Spark operates in **[Resilient Distributed Datasets](http://spark.apache.org/docs/latest/programming-guide.html#resilient-distributed-datasets-rdds) (RDDs). An RDD is
a collection of data partitioned across machines**. RDDs allow the processing
of data to be parallelized due to the partitions. RDDs can be created from
a SparkContext in two ways: loading an external dataset, or by parallelizing
an existing collection of objects in your currently running program (in our
Python programs, this is often times a list).


* Create an RDD from a Python list.

In [10]:
lst_rdd = sc.parallelize([1, 2, 3])

* Read an RDD in from a text file. **By default, the RDD will treat each line
as an item and read it in as string.**


In [11]:
dir_link = '/home/asus/DSI_Lectures/spark/natalie_hunt/'
file_rdd = sc.textFile(dir_link + 'data/cookie_data.txt')

In [12]:
file_rdd.first() # Returns the first entry in the RDD
file_rdd.take(2) # Returns the first two entries in the RDD as a list

['{"Jane": "2"}', '{"Jane": "1"}']

 To retrieve all the items in your RDD, every partition in the RDD has to be
  accessed, and this could take a long time. In general, before you execute
  commands (like the following) to retrieve all the items in your RDD, you
  should be aware of how many entries you are pulling. Keep in mind that to
  execute the `.collect()` method on the RDD object (like we do below), your entire
  dataset must fit in memory in your driver program (we in general don't want
  to call `.collect()` on very large datasets).

  The standard workflow when working with RDDs is to perform all the big data
  operations/transformations **before** you pool/retrieve the results. If the
  results can't be collected onto your driver program, it's common to write
  data out to a distributed storage system, like HDFS or S3.

  With that said, we can retrieve all the items from our RDD as follows:

In [13]:
file_rdd.collect()

['{"Jane": "2"}',
 '{"Jane": "1"}',
 '{"Pete": "20"}',
 '{"Tyler": "3"}',
 '{"Duncan": "4"}',
 '{"Yuki": "5"}',
 '{"Duncan": "6"}',
 '{"Duncan": "4"}',
 '{"Duncan": "5"}']

In [14]:
lst_rdd.collect()

[1, 2, 3]

## Part 2: Intro to Functional Programming

Spark operations fit within the [functional programming paradigm](https://en.wikipedia.org/wiki/Functional_programming).
In terms of our RDD objects, this means that our RDD objects are immutable and that
anytime we apply a **transformation** to an RDD (such as `.map()`, `.reduceByKey()`,
or `.filter()`) it returns another RDD.

Transformations in Spark are lazy, this means that performing a transformation does
not cause computations to be performed.

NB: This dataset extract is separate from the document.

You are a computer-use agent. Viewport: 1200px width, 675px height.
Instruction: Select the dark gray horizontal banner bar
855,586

Instead, an RDD remembers the chain of
transformations that you define and computes them all only when and action requires
a result to be returned.

**Spark notes**:

  * A lot of Spark's functionalities assume the items in an RDD to be tuples
  of `(key, value)` pairs, so often times it can be useful to structure your
  RDDs this way.
  * Beware of [lazy evaluation](https://en.wikipedia.org/wiki/Lazy_evaluation), where transformations
  on the RDD are not executed until an **action** is executed on the RDD
  to retrieve items from it (such as `.collect()`, `.first()`, `.take()`, or
  `.count()`). So if you are doing a lot transformations in a row, it can
  be helpful to call `.first()` in between to ensure your transformations are
  running properly.
  * If you are not sure what RDD transformations/actions there are, you can
  check out the [docs](https://spark.apache.org/docs/latest/api/python/pyspark.html#pyspark.RDD).

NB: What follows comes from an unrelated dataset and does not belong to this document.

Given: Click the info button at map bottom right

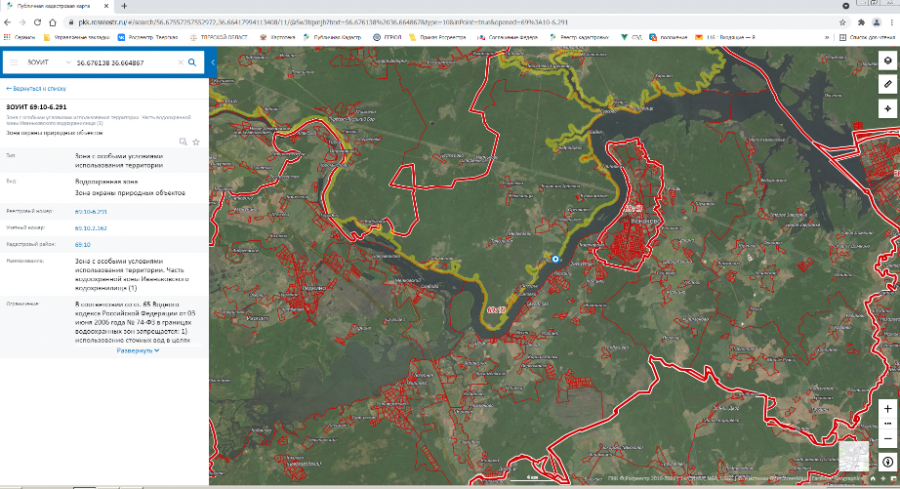Looking at the screenshot, I should pos(887,462).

Turn the items in `file_rdd` into `(key, value)` pairs using `.map()`. In order to do that, you'll find a template function `parse_json_first_key_pair` in the `spark_intro.py` file. Implement this function that takes a json formatted string (use `json.loads()`) and output the key,value pair you need. Test it with the string `u'{"Jane": "2"}'`, your function should return `(u'Jane', 2)`. **Remember to cast value as type** `int`.

In [24]:
def parse_json_first_key_pair(json_string):
    json_data = json.loads(json_string)
    for k,v in json_data.items():
        return(k,int(v))


In [25]:
parse_json_first_key_pair('{"Jane": "2"}')

('Jane', 2)

In [46]:
x = 99
y = 10


In [73]:
file_rdd = sc.textFile(dir_link + 'data/cookie_data.txt')\
            .map(lambda x: parse_json_first_key_pair(x))\
            .filter(lambda x: (x[1] >= 5))\
            .reduceByKey(lambda x, y: max(x,y))\
            .sortBy(lambda x: x[1])
file_rdd.collect()

[('Yuki', 5), ('Duncan', 6), ('Pete', 20)]

In [74]:
file_rdd.take(2)

[('Yuki', 5), ('Duncan', 6)]